TEXT SHOWN:
Error Recovery: System returns to working state after failure

  • Form retries submission after network timeout
  • Video player rebuffers after connection interruption
  • Sync process resumes after going offline

Failure Transparency: Making failures visible and understandable

  • Clear error messages explaining what went wrong
  • Guidance on what users can do
  • Honest acknowledgment with path forward

Each level is appropriate in different contexts. The art of resilience is choosing the right response for each failure scenario. Some failures should be invisible; others need user awareness; still others require user action.

What unites all levels is a shift in mindset: failure isn't an exception to handle—it's a state to design for.

The question isn’t whether things will go wrong, but what the experience will be when they do.

The Brittleness of Happy-Path Design

Most code assumes success. We write the flow for when data loads, when APIs respond, when users behave predictably. Error handling, if it exists, is an afterthought—a catch block that logs something and maybe shows a generic error message.

This approach creates brittle systems. A single point of failure cascades into total collapse. An API timeout doesn’t just affect the data it was fetching—it crashes the entire page. A malformed response doesn’t just display incorrectly—it throws an exception that breaks unrelated components. A slow network doesn’t just delay content—it leaves users staring at spinners that never resolve.

The brittleness compounds. Components that assume their data arrives correctly propagate corrupt data downstream. Error boundaries that don’t exist let exceptions bubble up and kill the application. Loading states that never timeout leave users uncertain whether to wait or refresh. State that isn’t validated drifts into impossible configurations.

Consider a typical e-commerce checkout. Happy-path design builds the flow: enter shipping address, select payment method, review order, confirm purchase. But what happens when the address validation API is slow? When the payment processor returns an unexpected error code? When the user’s session expires mid-checkout? When the network drops after clicking “confirm” but before receiving confirmation? Each failure scenario needs its own design—not just technical handling, but user experience design.

Happy-path design fails users emotionally. When things break unexpectedly, users feel anxious and confused. Did I do something wrong? Is my data lost? The application gives no answers because it never anticipated the question.

TASKS FOR THIS EXERCISE:
- 1) Answer these questions from the text above:
(a) What does the video player do after a connection interruption?
(b) What four steps of a checkout flow does happy-path design build?
(c) What do loading states that never time out leave users uncertain about?
- 2) Duplicate the passage in the text above from "What unites all" up to and including "that never resolve.".
- 3) List every failure scenario that the text above raises as a question about the e-commerce checkout.

STORED DATA:
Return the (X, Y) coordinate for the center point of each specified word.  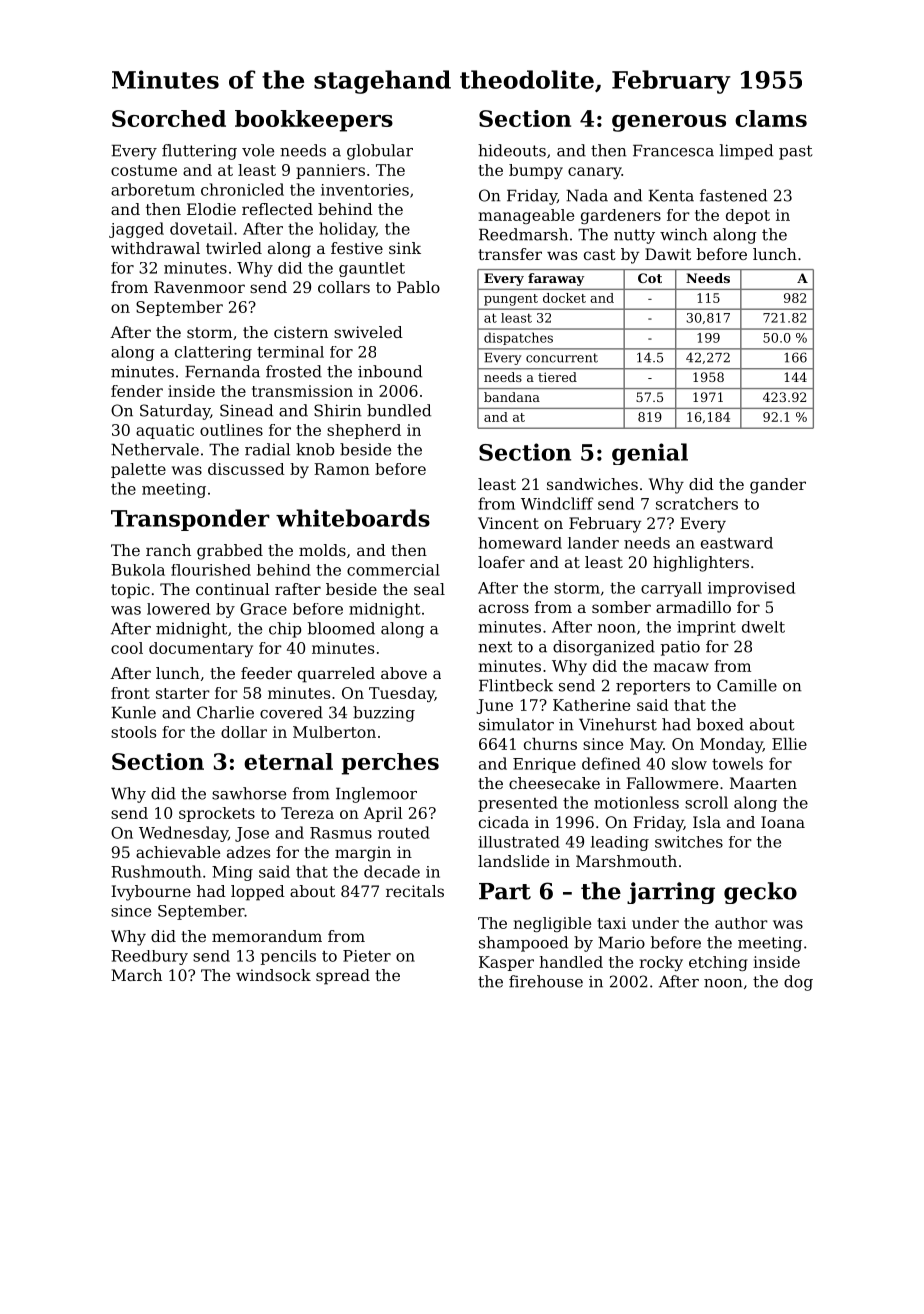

ANSWERS TO THE TASKS:
- 1)
(a) It rebuffers.
(b) Enter shipping address, select payment method, review order, confirm purchase.
(c) Whether to wait or refresh.

- 2)
What unites all levels is a shift in mindset: failure isn't an exception to handle—it's a state to design for.

The question isn’t whether things will go wrong, but what the experience will be when they do.

The Brittleness of Happy-Path Design

Most code assumes success. We write the flow for when data loads, when APIs respond, when users behave predictably. Error handling, if it exists, is an afterthought—a catch block that logs something and maybe shows a generic error message.

This approach creates brittle systems. A single point of failure cascades into total collapse. An API timeout doesn’t just affect the data it was fetching—it crashes the entire page. A malformed response doesn’t just display incorrectly—it throws an exception that breaks unrelated components. A slow network doesn’t just delay content—it leaves users staring at spinners that never resolve.

- 3)
- The address validation API is slow.
- The payment processor returns an unexpected error code.
- The user's session expires mid-checkout.
- The network drops after clicking "confirm" but before receiving confirmation.